Stored items from a collection:

☆ ☆ ☆ ☆ ☆

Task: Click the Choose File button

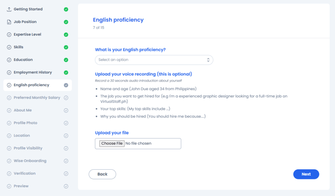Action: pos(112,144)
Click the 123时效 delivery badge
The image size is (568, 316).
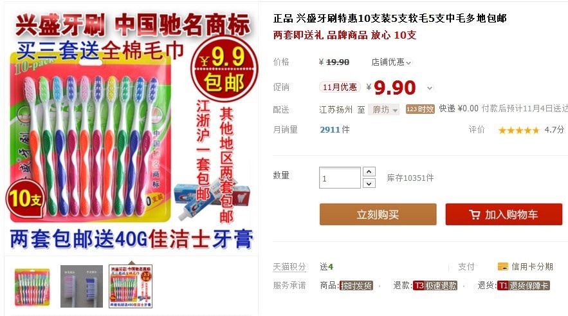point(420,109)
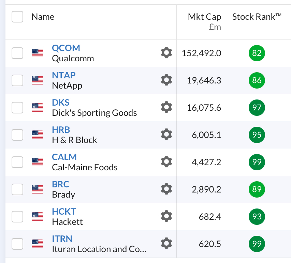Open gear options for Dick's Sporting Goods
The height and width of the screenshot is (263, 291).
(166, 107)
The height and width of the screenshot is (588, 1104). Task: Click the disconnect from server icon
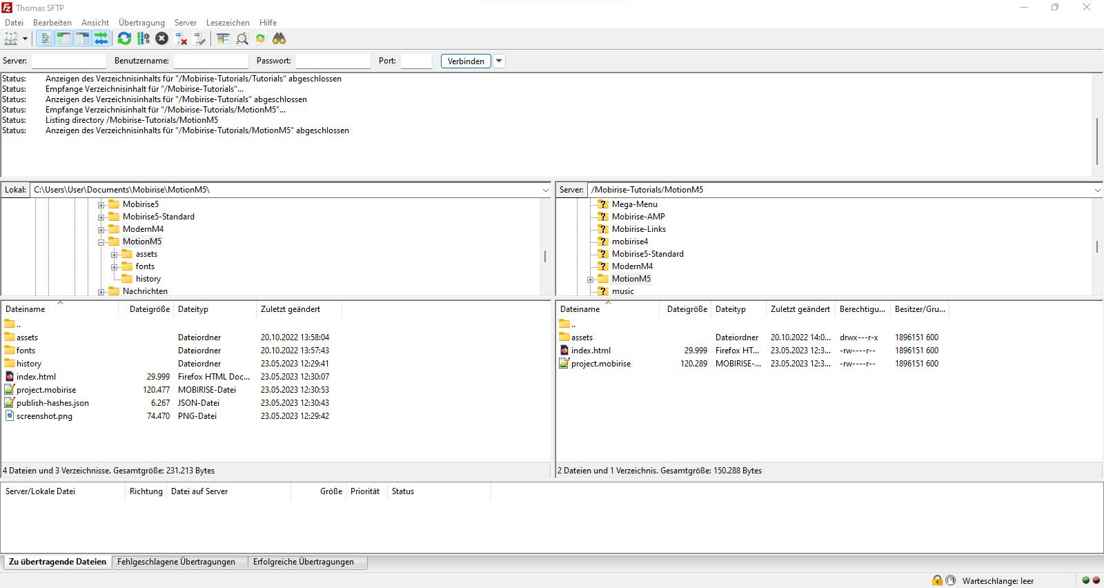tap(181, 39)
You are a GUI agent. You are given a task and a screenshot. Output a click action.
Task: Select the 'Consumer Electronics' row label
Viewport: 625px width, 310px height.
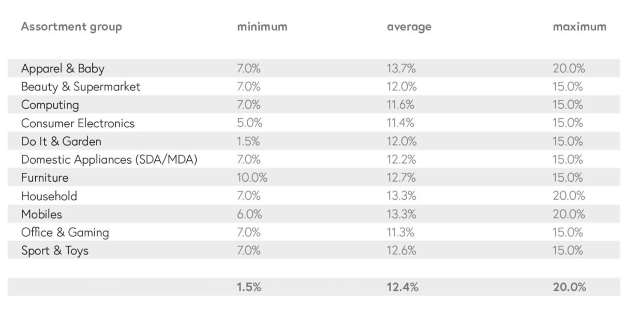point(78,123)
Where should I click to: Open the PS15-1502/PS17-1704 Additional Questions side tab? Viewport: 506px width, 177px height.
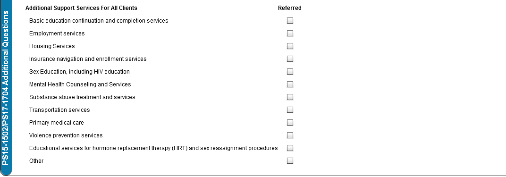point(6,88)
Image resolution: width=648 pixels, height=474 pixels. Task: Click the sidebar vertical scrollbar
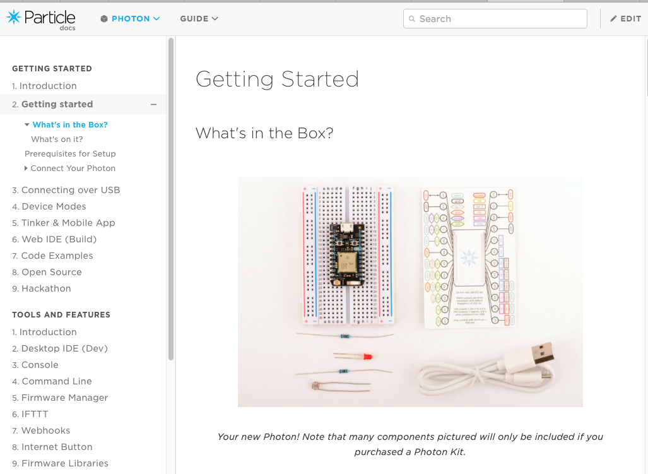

☆ ☆ ☆ ☆ ☆

## What you need to do
Leave the images out and transcribe the remaining data above word for word.

## Written answer
Task: Click the Choose File button

Action: pos(112,144)
Click the 123时效 delivery badge
The image size is (568, 316).
point(420,109)
Open gear options for Dick's Sporting Goods
The height and width of the screenshot is (263, 291).
(166, 107)
The height and width of the screenshot is (588, 1104). Task: Click the disconnect from server icon
tap(181, 39)
You are a GUI agent. You are given a task and a screenshot. Output a click action.
Task: Select the 'Consumer Electronics' row label
Viewport: 625px width, 310px height.
point(78,123)
Where should I click to: Open the PS15-1502/PS17-1704 Additional Questions side tab? Viewport: 506px width, 177px height.
point(6,88)
Image resolution: width=648 pixels, height=474 pixels. Task: Click the sidebar vertical scrollbar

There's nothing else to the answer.